Until today this is one of my favourite recipes and it’s one of those meals that you feel that you don’t need a dessert afterwards
Preparation time: 30 minutes
Cooking time: about 1:30 hours
Serves: 5 – 6
- 1 kilo turkey breast, cut into small pieces
- 1 can (330 ml) beer
- 1 red onion, finely chopped
- 1/3 cup olive oil, divided
- 2 cups bell peppers yellow, red and green
- 1 tinned pineapple 300 gr., together with syrup, each slice cut in six pieces
- 3 – 4 carrots, grated
- The juice of about 4 – 5 oranges (1 cup)
- 1 tablespoon honey
- 2 tablespoons wine vinegar
- Salt and freshly ground black pepper
- 1 pummaro (500 grams) tomato juice
- 1 tablespoon tomato paste
- 1 tablespoon corn flour (optional)
- ¼ cup milk (optional)
- In a saucepan heat half the olive oil and sauté the onion.
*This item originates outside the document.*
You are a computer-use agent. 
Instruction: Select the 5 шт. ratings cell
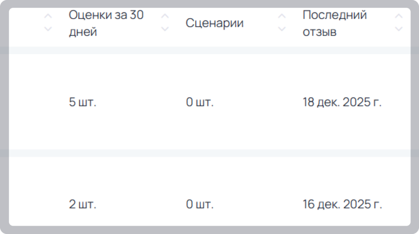[82, 102]
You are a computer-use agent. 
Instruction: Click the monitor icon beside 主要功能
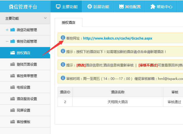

Add the bell peppers, the carrots, the pineapple, as well as the pineapple juice, the orange juice, the honey, the vinegar, the tomato and tomato paste, salt and pepper and bring to a boil.
- In a bigger saucepan heat the remaining olive oil and sauté the turkey on all sides.
- Pour the beer and wait until alcohol evaporates and then add the sauce (no additional water is necessary).
- Cook for about 1 – 1 ½ hours until the turkey is tender and the sauce is thick.
- If the sauce needs thickening stir the corn flour ( corn starch) with the milk and add, stirring for a couple of minutes.
- Serve with Rice Pilaf.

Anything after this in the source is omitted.